Gore may get doctorate

The U is in the confidential stages of considering an honorary degree for Al Gore.

by Elena Rozwadowski

Former Vice President Al Gore could pay a visit to the University in the near future to receive an honorary degree for his work in climatology.

University President Bob Bruininks spilled the beans at the February Board of Regents meeting, saying that “two of our colleges are working with Vice President Gore to provide, we hope, an honorary doctorate.”

Gore has been in the news lately for his 2006 documentary, “An Inconvenient Truth,” about global warming. University spokesperson Daniel Wolter said since Gore is an expert in the subject, several colleges at the University have expressed interest in inviting Gore to speak on campus.

“He’s in the news and is a legitimate expert on a pressing issue of global concern, climate change, so this level of interest is understandable,” Wolter said. “However, no plans have been set and it’s unlikely that would occur this spring.”

Gore spokesperson Kalee Kreider said she did not believe Gore has received information about an honorary doctorate from the University and wouldn’t comment further.

Wolter said the University is still interested in hosting Gore and will “continue to look into the matter.”

One way to lure him to campus would be with an honorary doctorate, which he would likely receive in person.

The University gives out several honorary degrees each year in three categories: humane letters, laws and sciences. Candidates cannot be University employees and must be nominated by a current faculty or staff member or a University alumnus or alumna.

University Senate Administrator Vicky Courtney said the honorary degree process is supposed to be totally confidential.
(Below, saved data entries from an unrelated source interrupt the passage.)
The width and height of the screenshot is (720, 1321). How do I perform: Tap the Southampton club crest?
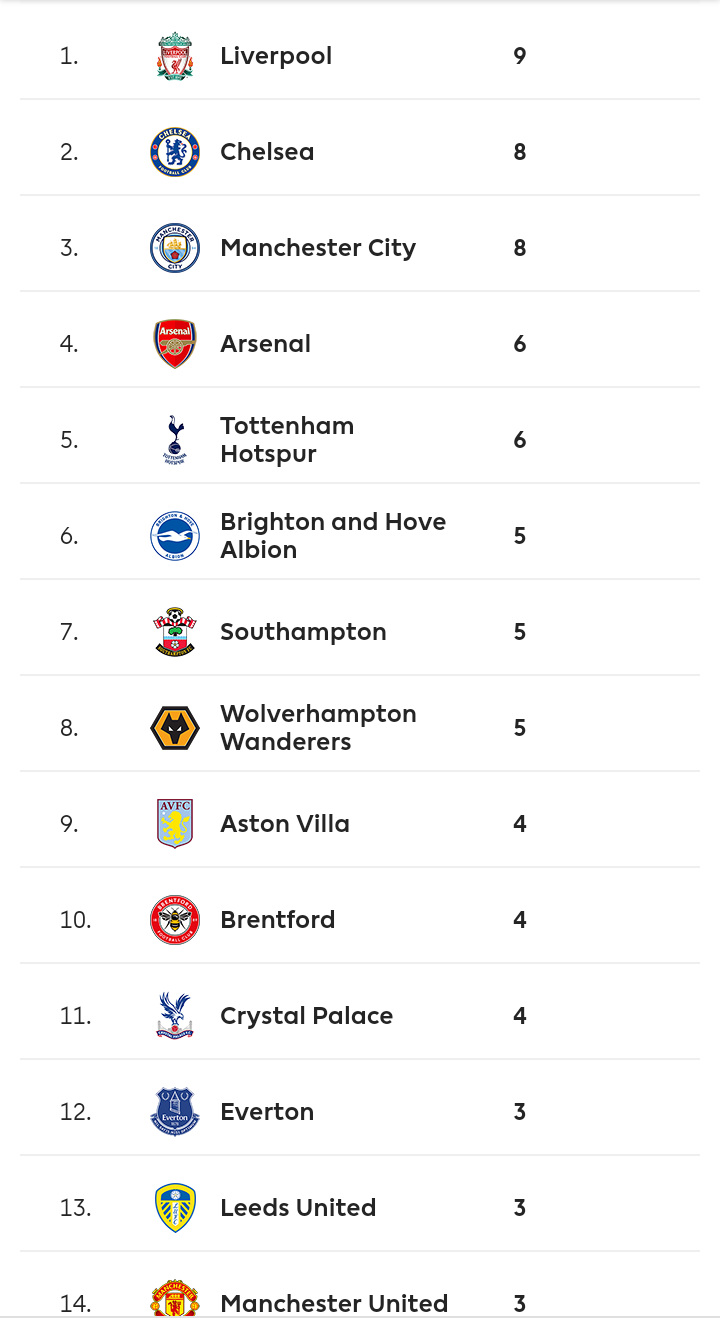(175, 632)
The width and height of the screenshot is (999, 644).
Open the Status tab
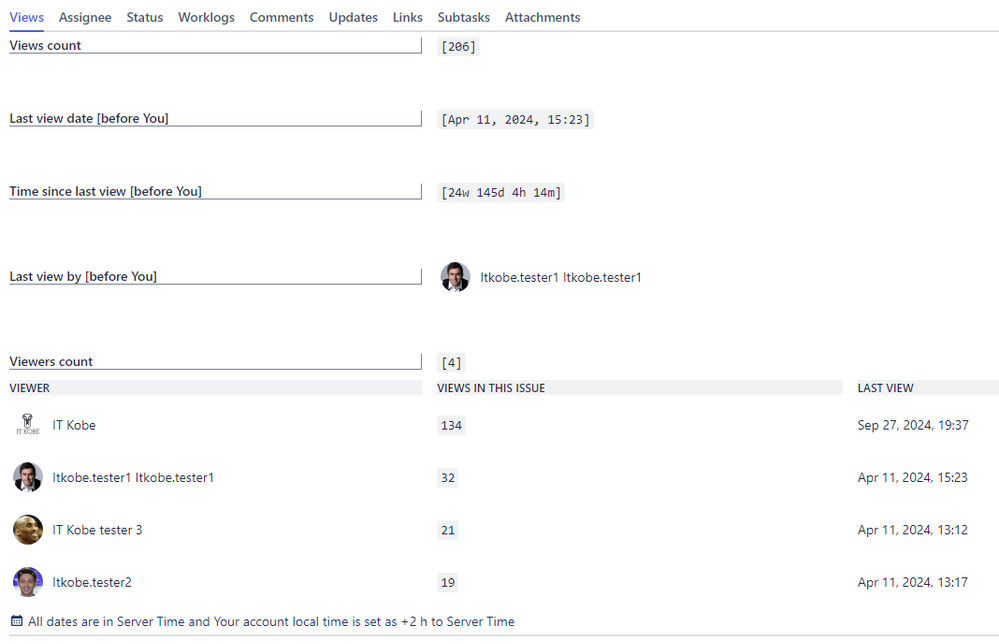145,17
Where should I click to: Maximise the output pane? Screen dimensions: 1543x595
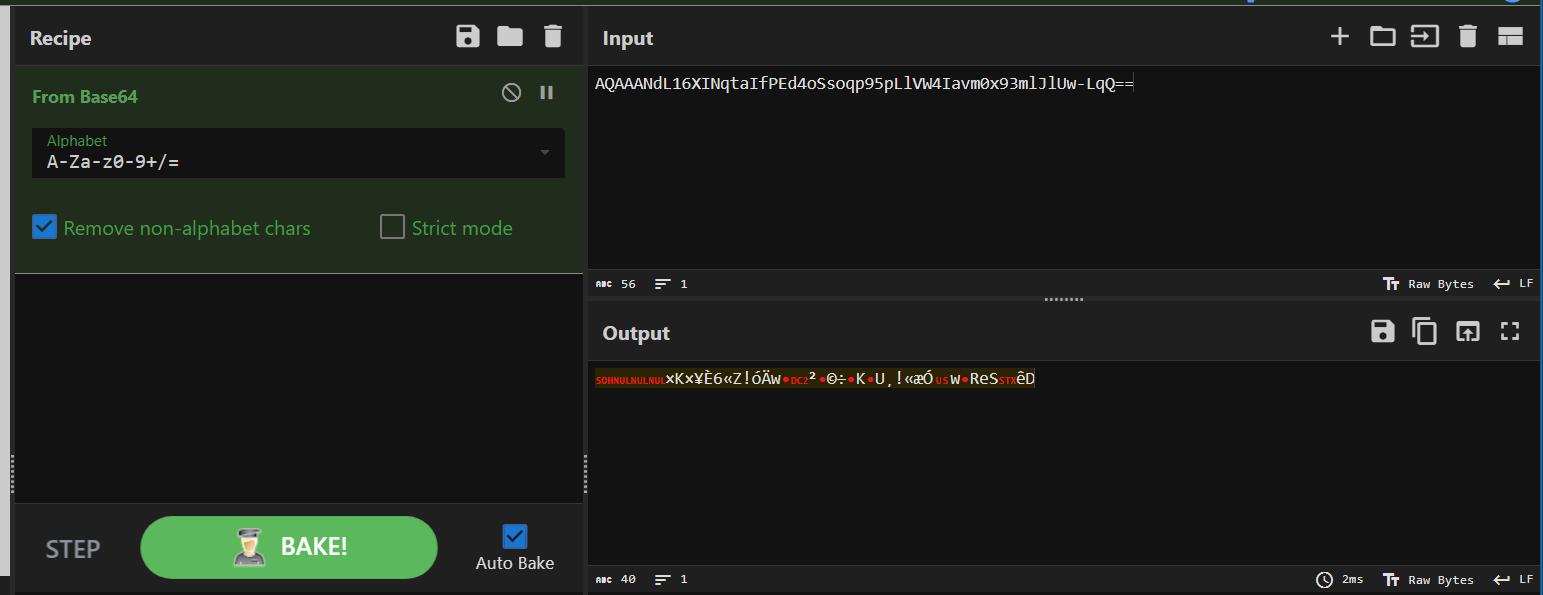(1510, 332)
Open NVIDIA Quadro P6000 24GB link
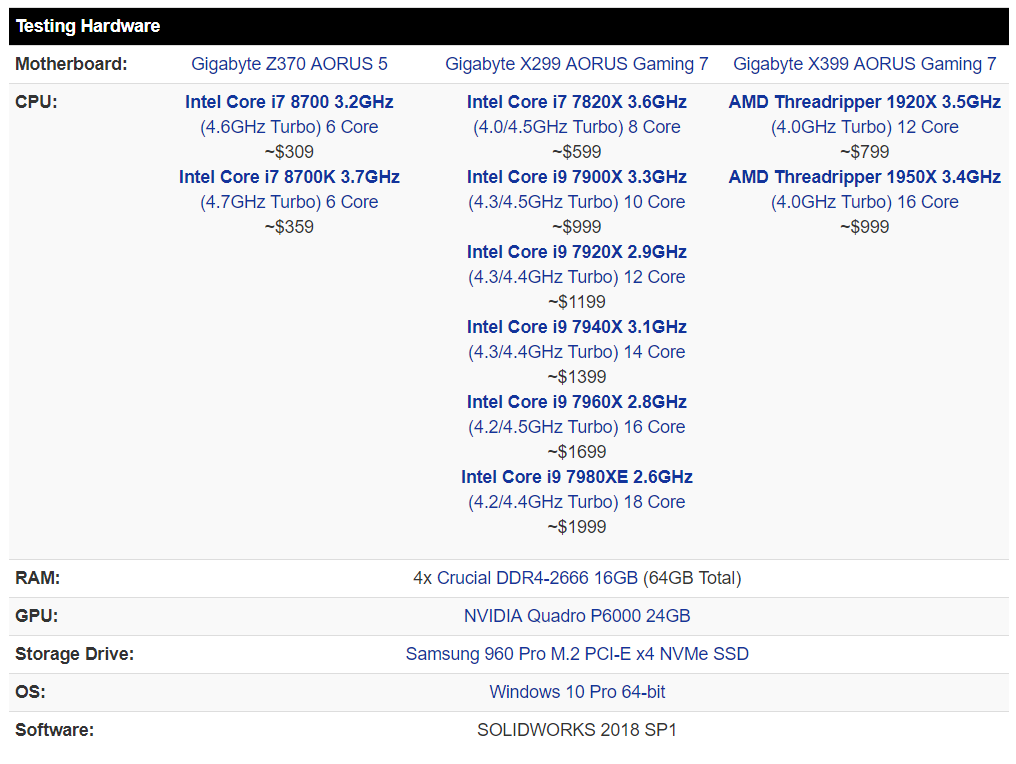Viewport: 1016px width, 764px height. pyautogui.click(x=577, y=616)
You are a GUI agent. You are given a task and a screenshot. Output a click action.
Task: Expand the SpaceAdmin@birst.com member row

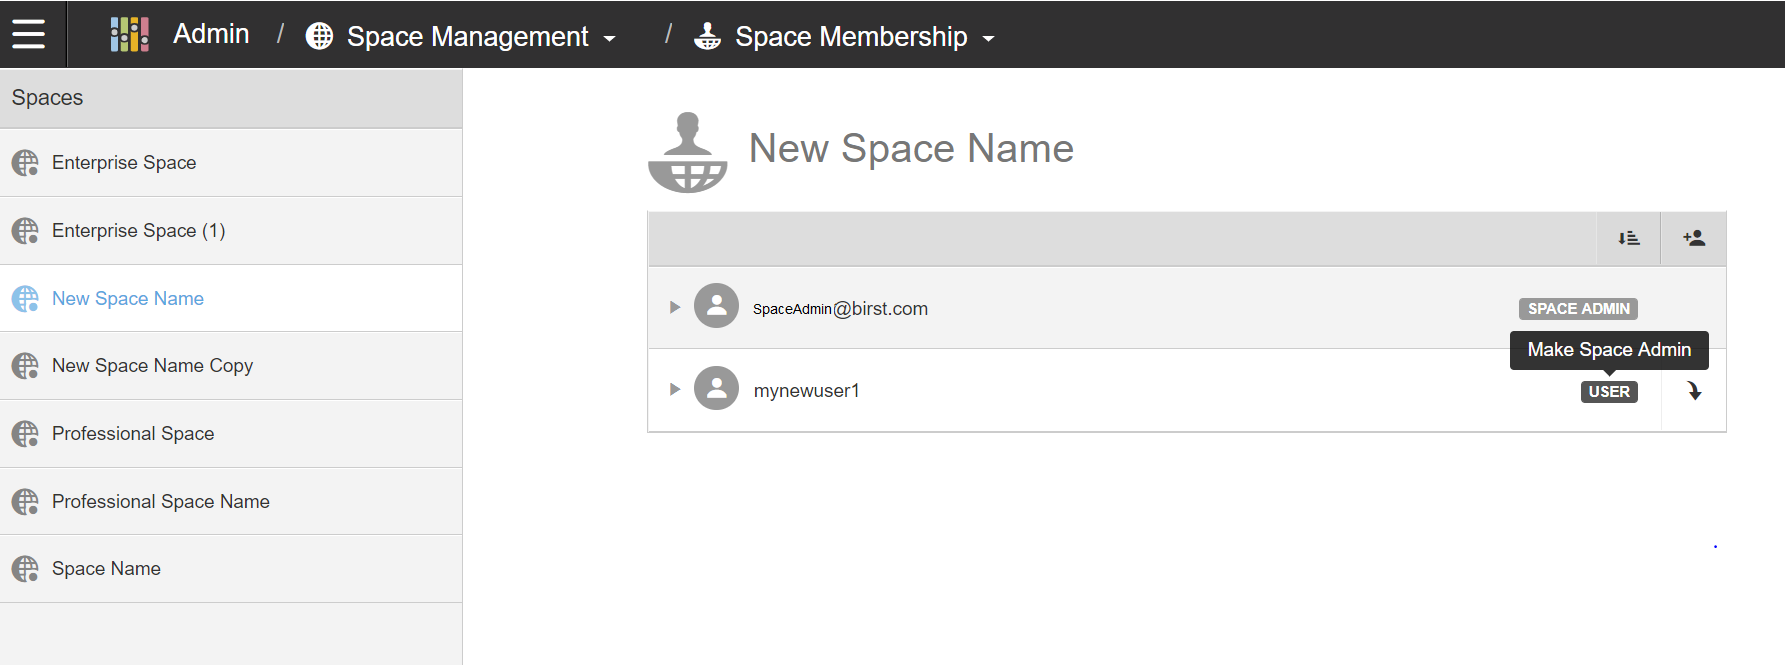click(675, 307)
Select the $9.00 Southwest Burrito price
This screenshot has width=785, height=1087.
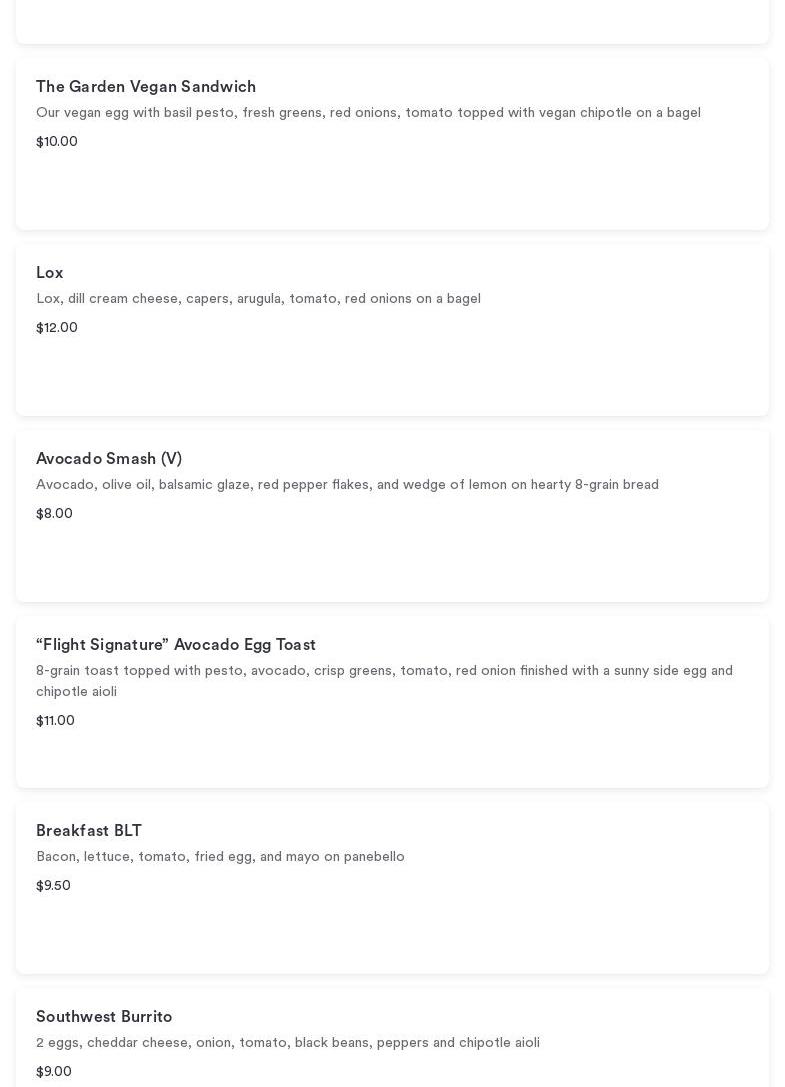pos(54,1072)
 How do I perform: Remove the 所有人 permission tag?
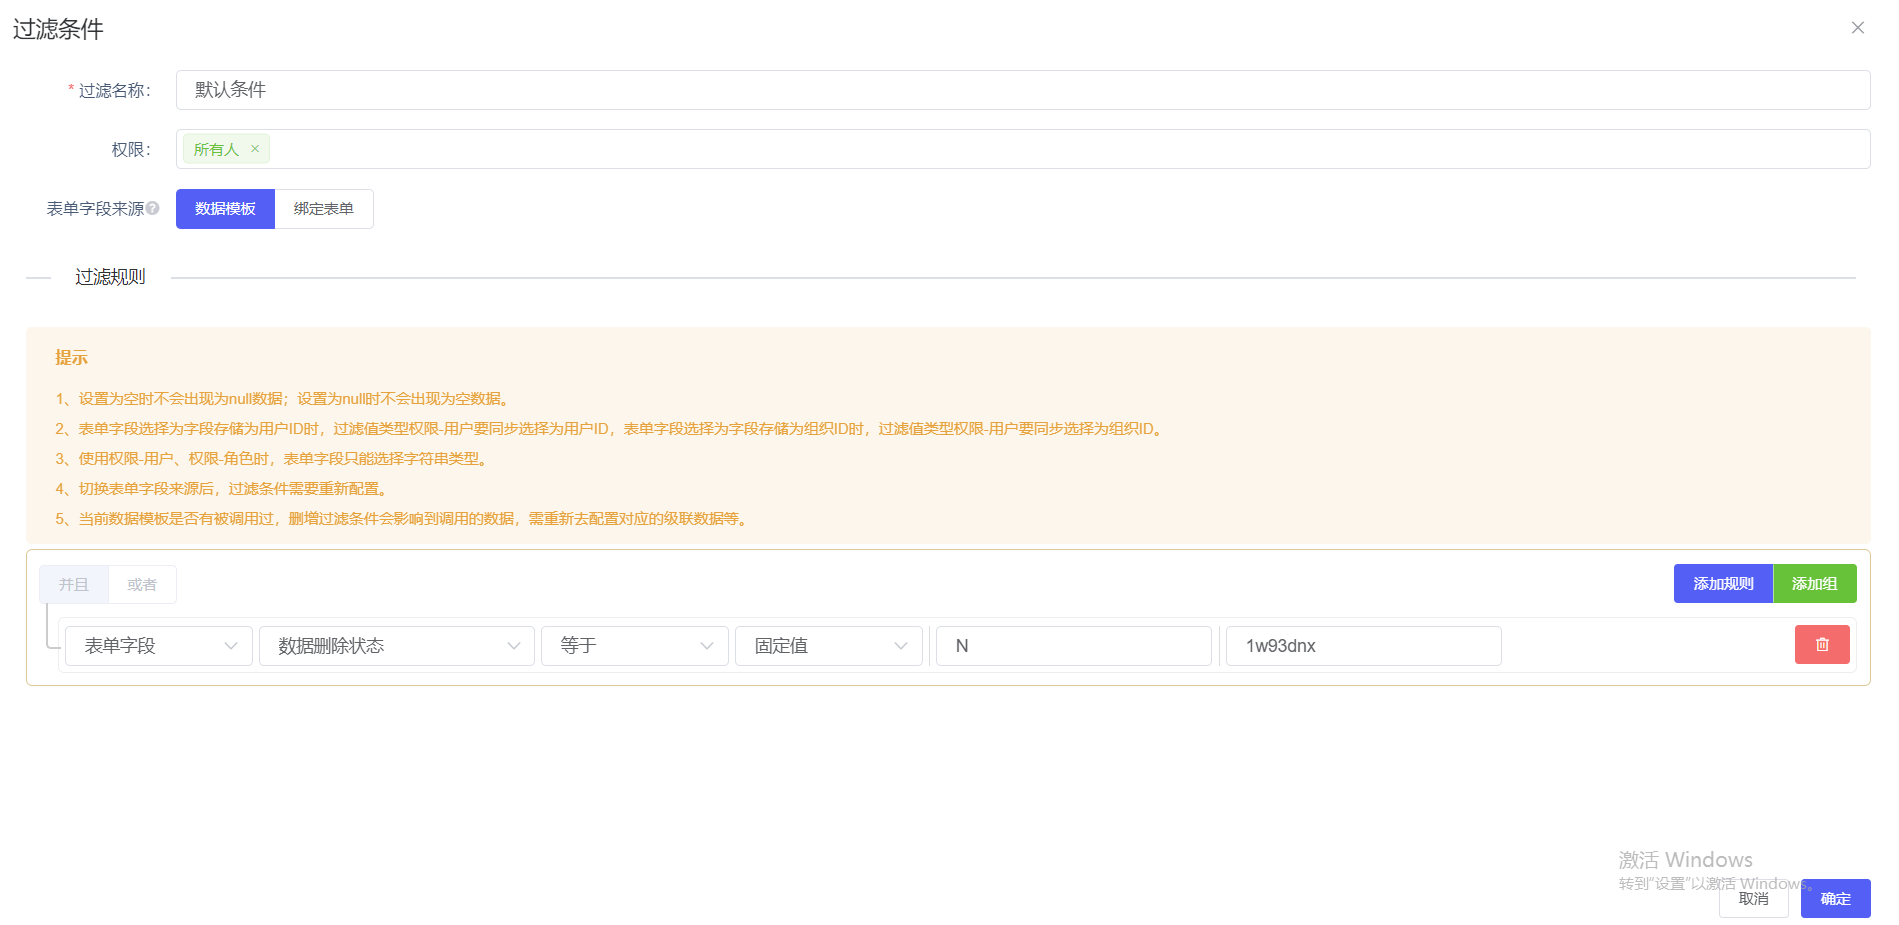[x=255, y=149]
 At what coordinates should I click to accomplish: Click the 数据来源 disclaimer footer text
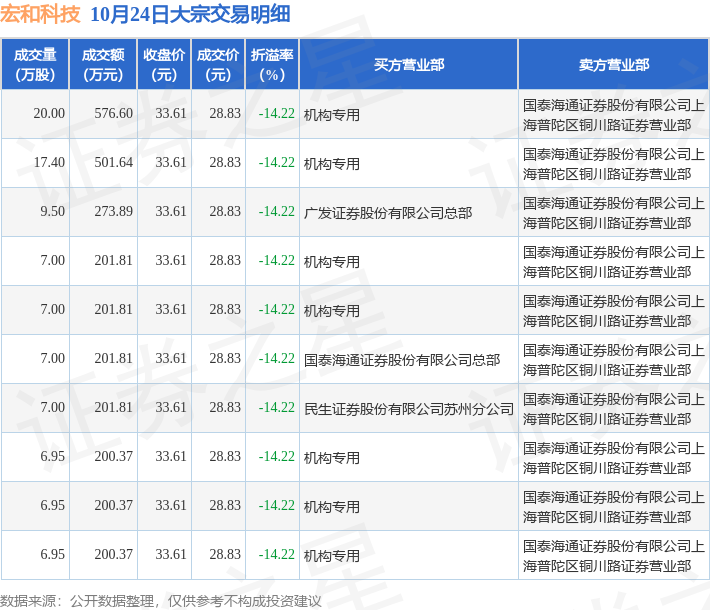point(161,600)
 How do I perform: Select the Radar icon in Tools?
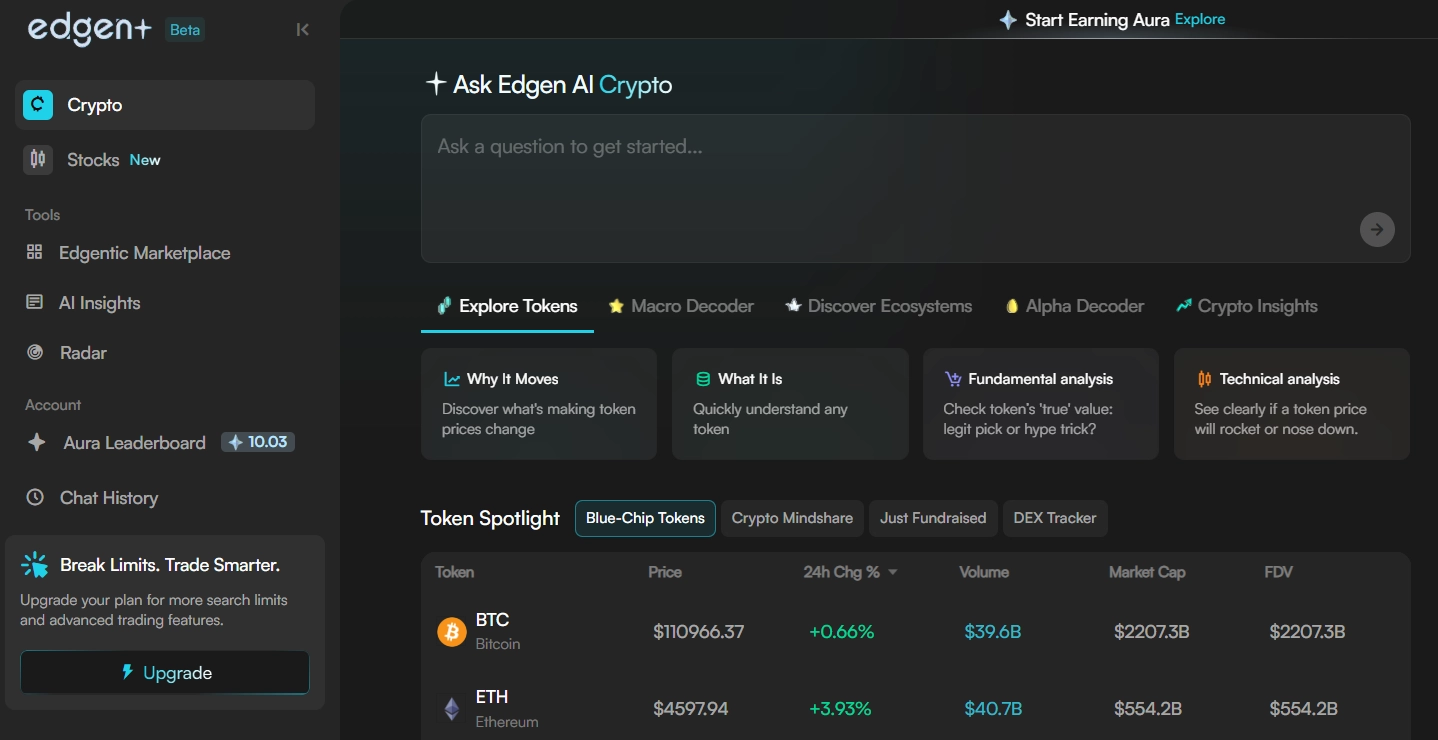(34, 353)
In fact, the announcement of an honorary doctorate is not usually made until after the candidate accepts, she said.

“If somebody turns us down, it’s an embarrassment to the University,” Courtney said.

Courtney, who is in charge of coordinating honorary degrees, would not comment on the possibility of the Gore doctorate, but did say the “process is in the most absolute confidential stages.”

Media relations employees at the College of Biological Sciences, the College of Food, Agricultural and Natural Resource Sciences and the Hubert H. Humphrey Institute of Public Affairs said they were unaware of the honorary doctorate, although Wolter said faculty at the Humphrey Institute might be involved.

Some students at the University are in support of the doctorate for Gore, including University DFL President Shannon Mitchell.

The bipartisan work he did after he ran for office, she said, including his documentary, is deserving of the award.

“He’s a leader in an area we all need to be very concerned with,” she said.

Ingrid Scantlebury, a first-year political science student, agrees with Gore’s work but doesn’t feel the University should award him a degree for it.

“It’s mainly a publicity thing,” she said.

Scantlebury said if anyone else had made the same documentary, the University probably wouldn’t recognize him or her.

“People will pay more attention because of who he is.”

The University has given 223 honorary degrees to date. Past recipients include Yanni, Charles Schultz, Sandra Day O’Connor and Hillary Clinton.